Claude API Pricing (2026)
| Model | Input $/1M | Output $/1M | Cache Read $/1M |
|---|---|---|---|
| Claude 3.5 Sonnet | $3.00 | $15.00 | $0.30 |
| Claude 3.5 Haiku | $0.80 | $4.00 | $0.08 |
| Claude 3 Opus | $15.00 | $75.00 | $1.50 |
| Claude 3 Sonnet | $3.00 | $15.00 | $0.30 |
| Claude 3 Haiku | $0.25 | $1.25 | $0.03 |
Prompt Caching — Claude's Biggest Cost Lever
Claude supports prompt caching for system prompts and long context. After the first request, cached tokens cost 90% less (cache read = 10% of full input price). For apps with large, repeated system prompts, this alone can cut total API costs by 50-80%.
Cache write costs 25% more than normal input. Cache entries expire after 5 minutes by default. The minimum cacheable block is 1,024 tokens for Claude 3 Sonnet/Opus and 2,048 tokens for Claude 3.5 Sonnet.
Claude 3.5 Sonnet vs Haiku: When to Use Each
Haiku is 3.75× cheaper on input and 3.75× cheaper on output than Sonnet. For straightforward tasks — extraction, classification, summarization — Haiku delivers excellent results. Use Sonnet when you need complex reasoning, nuanced writing, or coding assistance.
FAQ
How does Claude count tokens?
Claude uses a similar tokenization scheme to GPT models — roughly 4 characters or 0.75 words per token. Anthropic recommends their anthropic.tokenizer Python library for exact counts. XML-style tags used in Claude prompts also count as tokens.
What's the context window for each Claude model?
All current Claude 3 and 3.5 models support 200,000 token context windows.
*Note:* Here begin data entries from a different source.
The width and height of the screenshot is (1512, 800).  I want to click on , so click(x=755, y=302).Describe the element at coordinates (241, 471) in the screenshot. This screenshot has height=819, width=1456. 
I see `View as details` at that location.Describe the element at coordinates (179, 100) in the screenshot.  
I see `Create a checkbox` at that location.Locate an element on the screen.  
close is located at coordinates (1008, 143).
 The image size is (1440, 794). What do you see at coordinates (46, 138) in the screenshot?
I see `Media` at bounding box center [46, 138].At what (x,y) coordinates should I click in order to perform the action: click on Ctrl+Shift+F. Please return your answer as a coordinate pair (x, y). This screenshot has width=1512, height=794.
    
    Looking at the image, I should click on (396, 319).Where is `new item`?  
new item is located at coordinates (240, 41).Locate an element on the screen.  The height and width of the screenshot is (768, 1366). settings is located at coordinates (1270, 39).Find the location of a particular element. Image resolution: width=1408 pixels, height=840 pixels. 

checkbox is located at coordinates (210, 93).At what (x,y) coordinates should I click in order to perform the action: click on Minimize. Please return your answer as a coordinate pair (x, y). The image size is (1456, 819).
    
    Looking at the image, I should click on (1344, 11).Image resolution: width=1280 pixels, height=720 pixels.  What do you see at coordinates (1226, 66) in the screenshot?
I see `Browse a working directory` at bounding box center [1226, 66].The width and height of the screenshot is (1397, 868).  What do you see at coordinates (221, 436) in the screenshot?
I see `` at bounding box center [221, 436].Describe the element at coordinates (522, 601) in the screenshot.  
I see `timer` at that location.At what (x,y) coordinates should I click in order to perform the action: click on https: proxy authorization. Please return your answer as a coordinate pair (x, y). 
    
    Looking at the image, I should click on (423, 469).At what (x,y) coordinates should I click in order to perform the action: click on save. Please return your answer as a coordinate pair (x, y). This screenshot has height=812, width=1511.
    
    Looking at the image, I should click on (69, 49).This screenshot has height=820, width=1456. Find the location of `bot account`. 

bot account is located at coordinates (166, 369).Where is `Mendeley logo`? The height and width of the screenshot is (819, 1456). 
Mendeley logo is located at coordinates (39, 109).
Claude's long context makes it well-suited for document analysis, but remember — all tokens in context are billed as input on each request.
Is there a free tier for the Anthropic API?
Anthropic offers a small free tier with rate limits through their API console. After the free tier is exhausted, all usage is billed per token. Claude.ai (the web product) has a separate free plan that doesn't apply to API usage.